Deep within my spirit, God reminded me that he is also the same. He created this magnificent ocean, and he created me. He understood my churning emotions, even though I could not. His power and beauty and consistency, expressions of his care, spoke to me, assuring me that he’ll take the same good care of me in this new home as he always has. 

In time, the blizzard of snow in my globe began to slow down. Then it was shaken again. God brought an old friend back into my life. Our courtship was quick and long-distance. Within eight months, we were married and I had moved from Florida to California. 

Stress Tests
In my first year back in the States, I moved twice, made two career changes, got married, became a “stepmother” to two young adults, and had all new people in my life.  

Before this, change invigorated me. I overdid it that year.

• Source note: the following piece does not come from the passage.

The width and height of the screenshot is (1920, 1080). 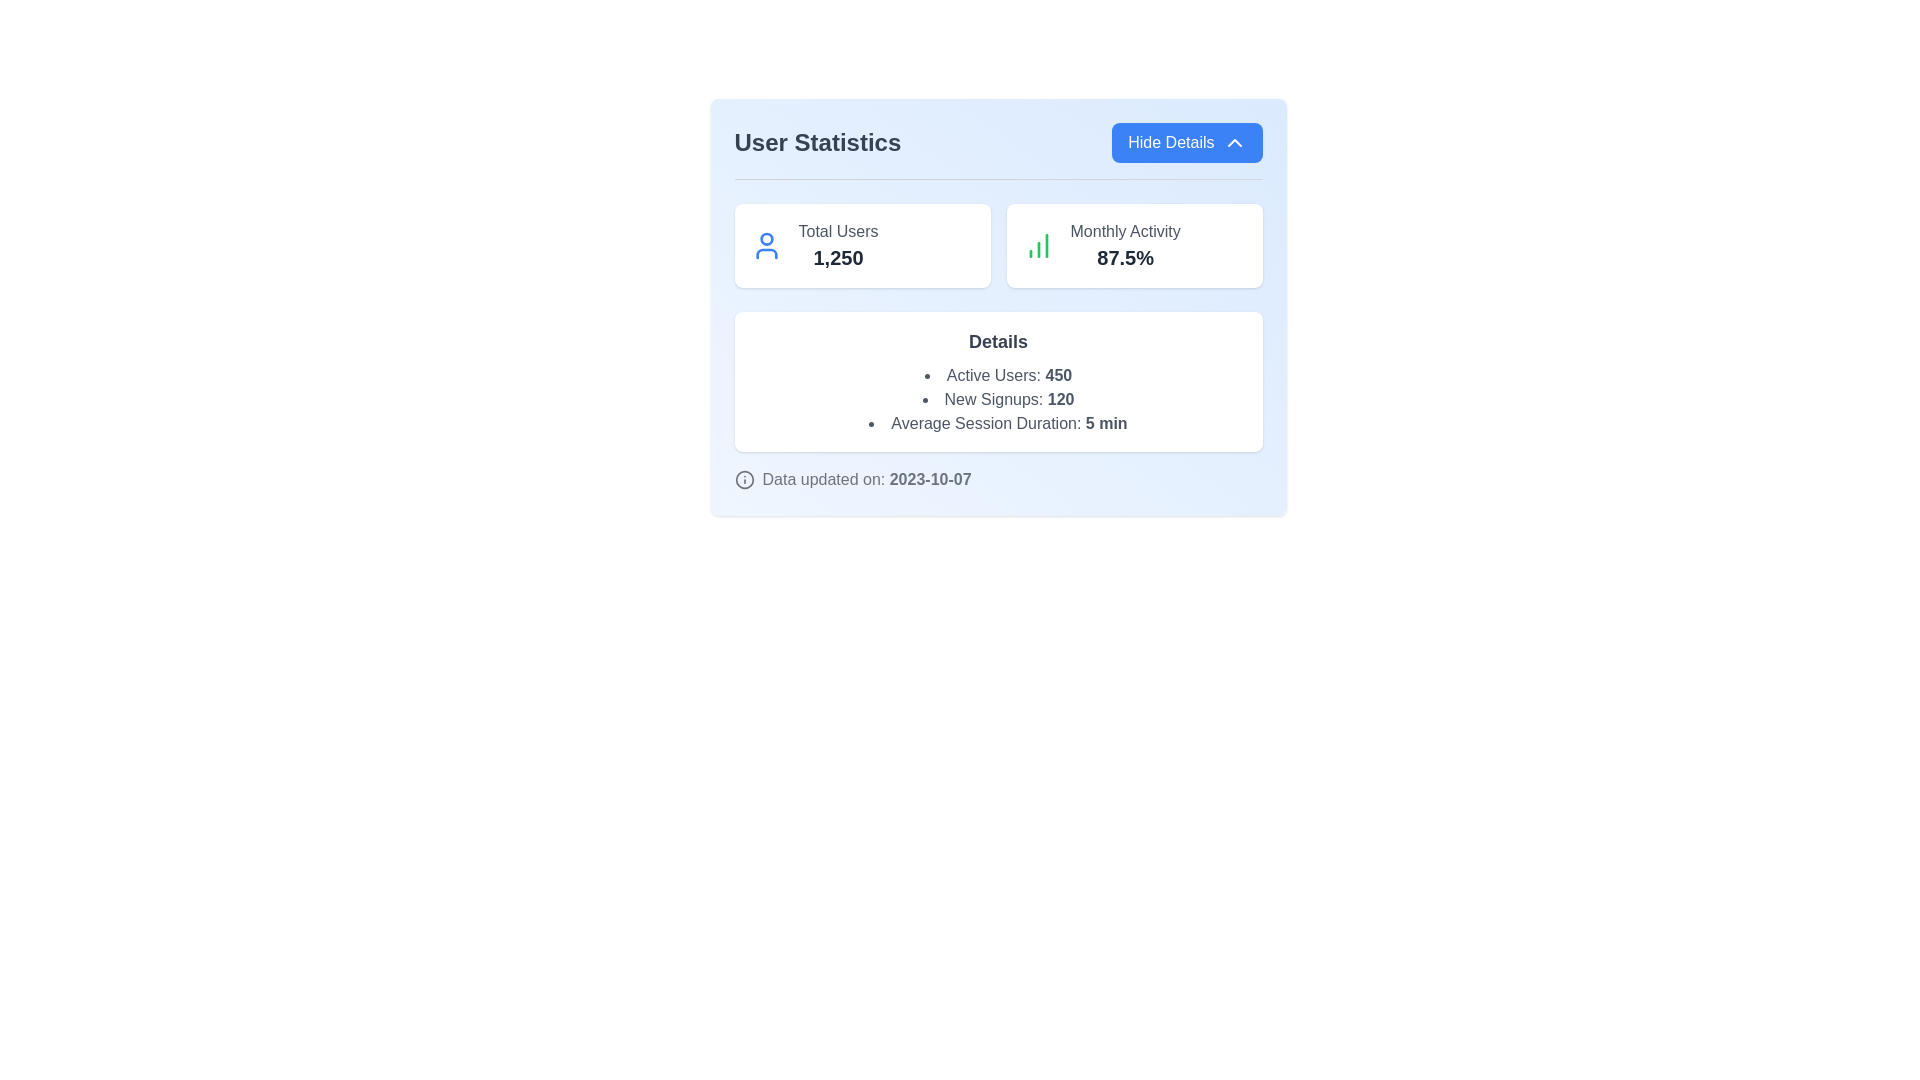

Everything in my life was different. Even my name changed. I felt as if I’d joined the Witness Protection Plan. I had been given a new name, a new identity, and been concealed deep undercover to make it as difficult as possible for people from my past to find me. 

Just for kicks, I charted my major life changes that year on the Social Readjustment Rating Scale. A point value is assigned to each change, with death of a spouse and divorce as the top two. If your score is more than 300 you have an 80% chance of a significant illness or accident because of the negative impact of stress.  

My score during that 12-month period was 429. I think my score should have been even higher. In this test, a move across town counts the same number of points as the kind of relocations I made: from one country to another, and then one side of the States to the other. Surely, I earned extra bonus points for my moves. 

The snow in my globe continued swirling. Many days, I doubted it would ever be still.

 Seeing the Same God
I had been afraid that Jesus wouldn’t be the same for me in the States, that I wouldn’t need him as I had overseas. But  I found I still needed him. I drew even closer to him through the difficulty and loneliness of my transition. 

Corrie ten Boom writes of feeling scared as a child when her train went through a dark tunnel. Even though she couldn’t see what was ahead, she learned to trust that the engineer could. Like Corrie, I had to trust that God could see the road ahead. He knew what he was doing and where I was going. 

Today, I remind myself that I don’t need to know the future. I just need to trust that God does. I don’t know when this time of transition will end or if my life will ever return to “normal.” And that’s okay. 

God guided me on unfamiliar paths to Eastern Europe and back again. He still guides me today through the uncertain valley of caregiving, even on the days when I wonder if I’ll make it. Each day, one day at a time, I have what I need—the strength and the grace—to get through. 

Someday, I trust my snow globe will settle.